There are, however, a few weaknesses in the report to which I think I should draw attention. In the first place, it is not, to my mind, adequately supported by research. When we read the interim Report on Adult Education in Ireland—in particular its remarks on functional illiteracy—I think we were looking forward to the final report in the hope that it would contain statistics which would show us how bad the problem really was, not just so that we could engage in an exercise of self-flagellation, but so that we would have a realistic appraisal of the problems to be faced. We find, between the interim and final reports, very little or no extra research has been done. I must blame the Department of Education for not making the necessary funds available to do this and contributing to what is a weakness in a report that is otherwise, in many respects, a valuable one.
******************************
== Set task 1 ==
Render the entries as a JSON list of strings, one string per line, starting with the line that contains "Given: Click the heatmap spot over Kalamata" and going on through the end of the entries. Omit blank lines and leave the pictures out of the answer.

== Entries shown ==
******************************
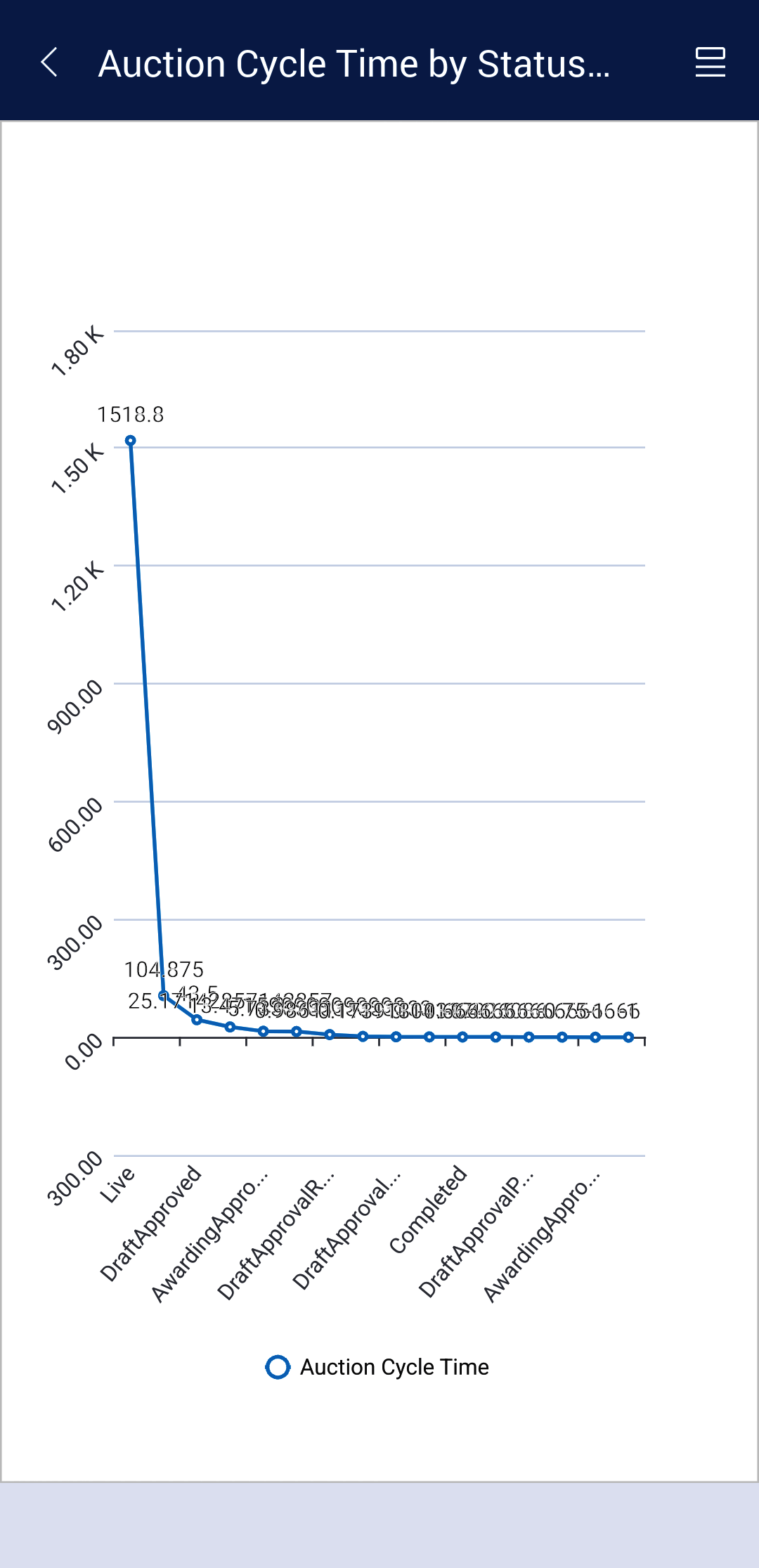This screenshot has height=1568, width=759.
Task: Select the 1518.8 value label
Action: (x=131, y=415)
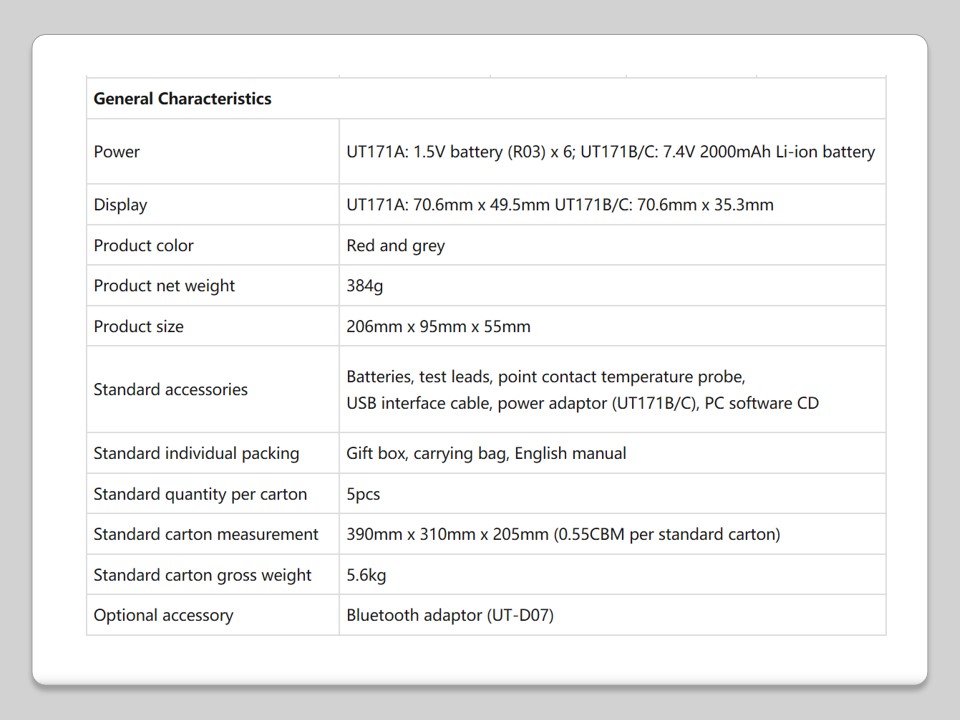Click the General Characteristics table header

point(182,99)
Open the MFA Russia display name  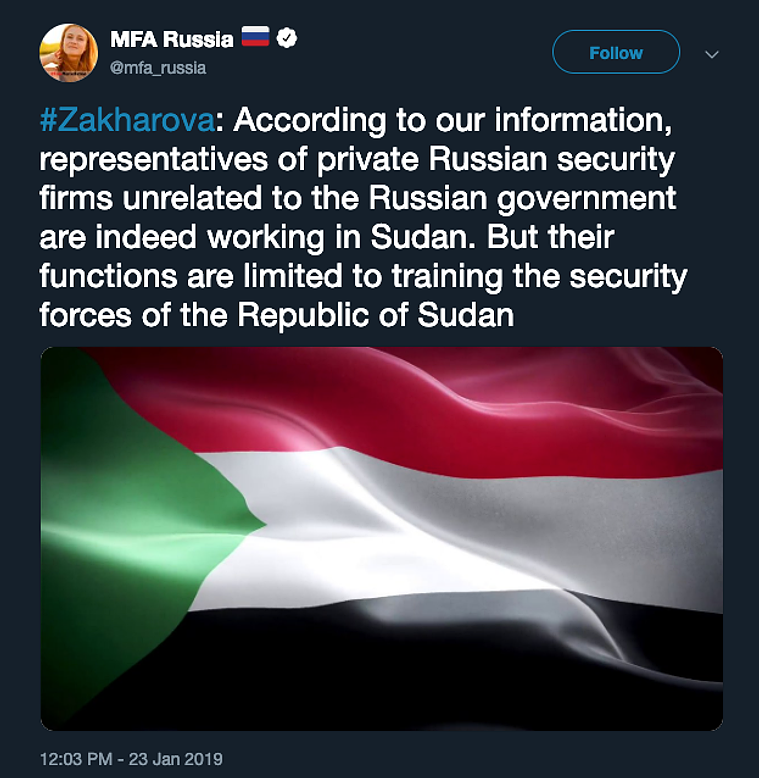(172, 39)
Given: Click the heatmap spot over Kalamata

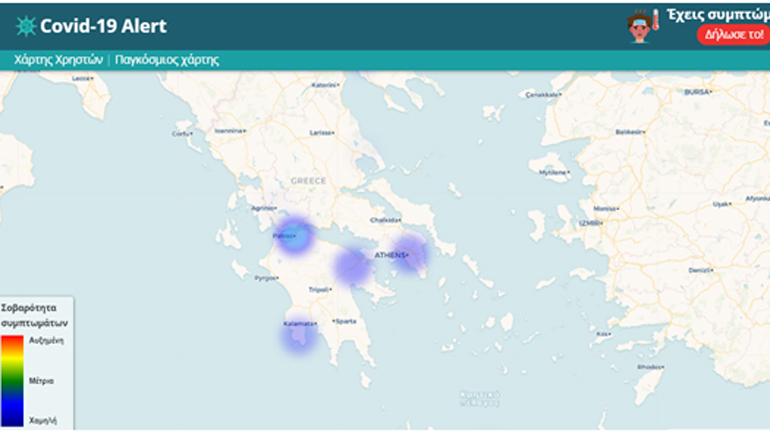Looking at the screenshot, I should click(299, 334).
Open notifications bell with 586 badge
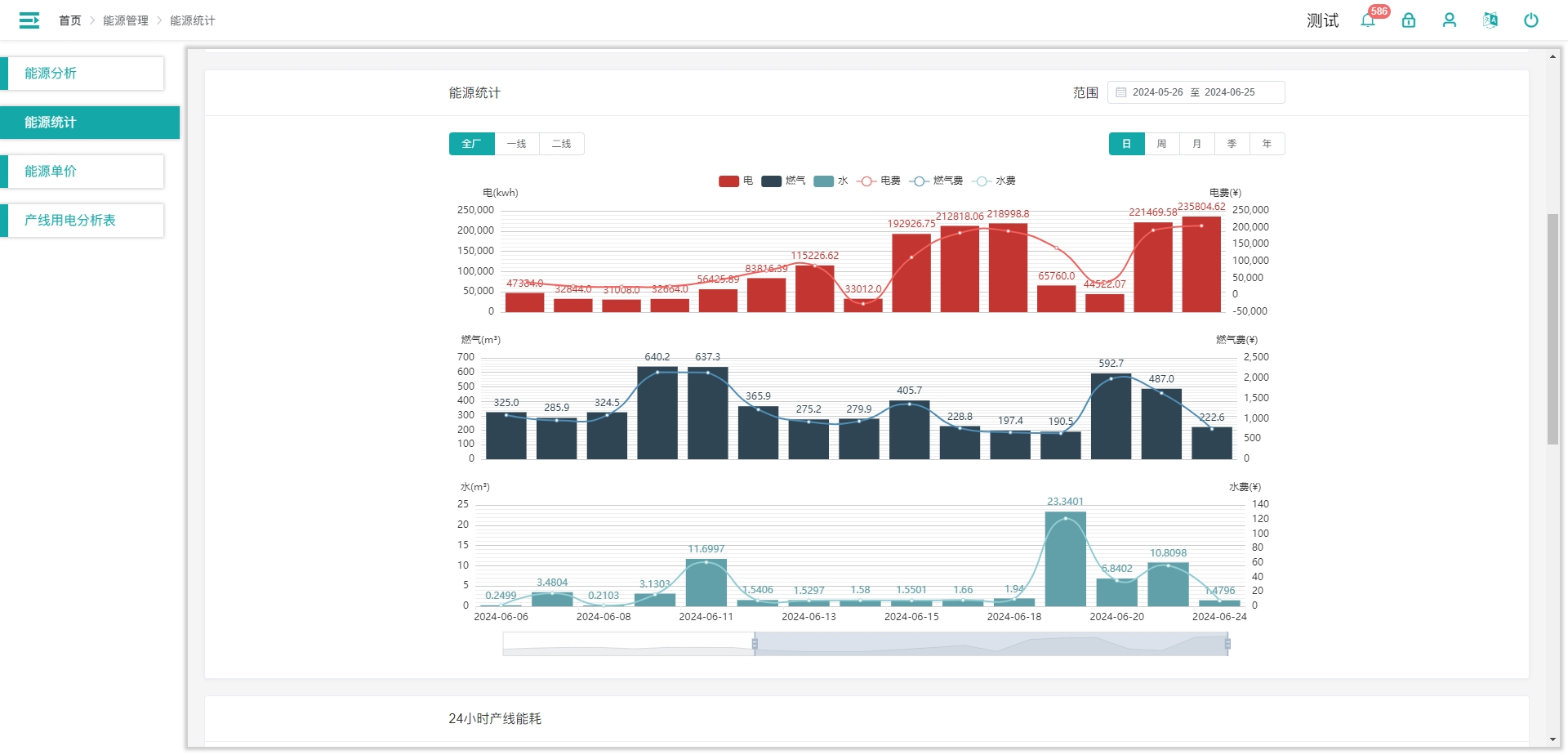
******************************
== Set task 2 ==
Set down word for word the part of the passage on the adult education report starting with "There are, however, a" and going on through "a valuable one.".

== Written solution 1 ==
[
  "Given: Click the heatmap spot over Kalamata",
  "Looking at the screenshot, I should click(299, 334).",
  "Open notifications bell with 586 badge"
]

== Written solution 2 ==
There are, however, a few weaknesses in the report to which I think I should draw attention. In the first place, it is not, to my mind, adequately supported by research. When we read the interim Report on Adult Education in Ireland—in particular its remarks on functional illiteracy—I think we were looking forward to the final report in the hope that it would contain statistics which would show us how bad the problem really was, not just so that we could engage in an exercise of self-flagellation, but so that we would have a realistic appraisal of the problems to be faced. We find, between the interim and final reports, very little or no extra research has been done. I must blame the Department of Education for not making the necessary funds available to do this and contributing to what is a weakness in a report that is otherwise, in many respects, a valuable one.